By: Tianna Morimoto HNN Summer Intern

PUNA, BIG ISLAND (Hawaii News Now) — The U.S. Coast Guard has teamed up with the state Department of Land and Natural Resources to inspect for turtles that may be threatened by the ongoing Kilauea eruption.

The U.S. Coast Guard Barbers Point Air Station on Wednesday provided a low-flying plane to DLNR representatives as they went searching for green sea turtles near the coastline of Kapoho Bay and the Pohiki Boat Ramp, near where lava has been entering the ocean for weeks.

No turtles could be seen as the current ocean conditions made it almost impossible to find any turtles.

"It would be very difficult to save turtles anywhere along the coastline at this point," said Ikaika Marzo, permitted lava boat tour operator and cultural practitioner from Puna. "The water is so turbid and murky that it would be hard to even spot them upclose from the shoreline. The time has passed."

Many postings of turtles — some apparently trapped or killed due to lava — have been circulating on social media. However, experts from NOAA Fisheries and DLNR say that even if they could find these turtles, relocating them would be a challenge.

This is due to the risk of harm that comes from not having a safe access by land or sea to capture to these animals, as well as the turtles' territorial instinct which may coerce them to swim back to their home.

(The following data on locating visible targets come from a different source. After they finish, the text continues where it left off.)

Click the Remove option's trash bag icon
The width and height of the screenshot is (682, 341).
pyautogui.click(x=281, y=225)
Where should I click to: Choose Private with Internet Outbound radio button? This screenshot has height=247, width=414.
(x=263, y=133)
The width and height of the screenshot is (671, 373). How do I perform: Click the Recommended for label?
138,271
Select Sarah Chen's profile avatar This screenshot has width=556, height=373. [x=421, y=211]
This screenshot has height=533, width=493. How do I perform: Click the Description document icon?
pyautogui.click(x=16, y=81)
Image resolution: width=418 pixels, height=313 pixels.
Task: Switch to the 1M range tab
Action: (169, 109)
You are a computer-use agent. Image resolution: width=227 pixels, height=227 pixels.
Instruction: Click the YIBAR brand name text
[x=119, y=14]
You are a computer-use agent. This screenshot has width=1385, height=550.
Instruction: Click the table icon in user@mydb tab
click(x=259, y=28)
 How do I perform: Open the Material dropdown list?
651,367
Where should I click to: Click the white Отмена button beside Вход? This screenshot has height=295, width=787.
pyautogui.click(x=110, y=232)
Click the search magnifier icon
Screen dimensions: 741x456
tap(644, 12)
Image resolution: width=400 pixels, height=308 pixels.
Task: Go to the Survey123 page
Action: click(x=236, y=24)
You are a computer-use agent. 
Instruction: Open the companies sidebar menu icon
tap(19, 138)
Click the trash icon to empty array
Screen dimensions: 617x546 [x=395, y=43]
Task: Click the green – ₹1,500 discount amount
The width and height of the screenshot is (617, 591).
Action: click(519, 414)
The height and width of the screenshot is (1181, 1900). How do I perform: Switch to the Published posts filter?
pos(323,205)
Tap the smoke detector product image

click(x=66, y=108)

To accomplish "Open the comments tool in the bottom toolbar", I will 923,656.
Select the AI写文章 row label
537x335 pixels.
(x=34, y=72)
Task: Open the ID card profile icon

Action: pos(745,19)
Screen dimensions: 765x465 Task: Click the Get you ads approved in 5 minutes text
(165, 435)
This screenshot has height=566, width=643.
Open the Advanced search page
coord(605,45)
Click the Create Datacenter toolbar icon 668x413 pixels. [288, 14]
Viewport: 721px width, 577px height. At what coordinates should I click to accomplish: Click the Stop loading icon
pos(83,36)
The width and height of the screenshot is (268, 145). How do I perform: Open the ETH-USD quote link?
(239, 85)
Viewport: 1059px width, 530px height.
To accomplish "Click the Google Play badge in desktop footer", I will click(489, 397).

Researchers do believe that the turtles in distress — which had a clear path to the ocean — swam away from the area.

This is the third trip in the past 10 days that the DLNR has taken to look for the turtles threatened by the lava flow.

DLNR Chair Suzanne Case said, "We're charged with the mission of protecting Hawaii's natural resources and we obviously share everyone's concerns and sadness over the loss of turtles and any other aquatic and terrestrial wildlife."

Case added, "As much as we'd like to rescue and save each creature impacted by the East Rift Zone eruption, much of it is simply beyond all of our control. The restricted zones are necessary for public safety. I really encourage everyone to respect and stay out of areas that are off limits as established by the Hawaii County Civil Defense Agency and the U.S. Coast Guard."

Anyone who sees turtles or other animals trapped by lava -- outside of the restricted disaster zone -- can report it to NOAA's turtle stranding hotline at 1-888-256-9840 or can call the DLNR hotline at (808) 643-DLNR.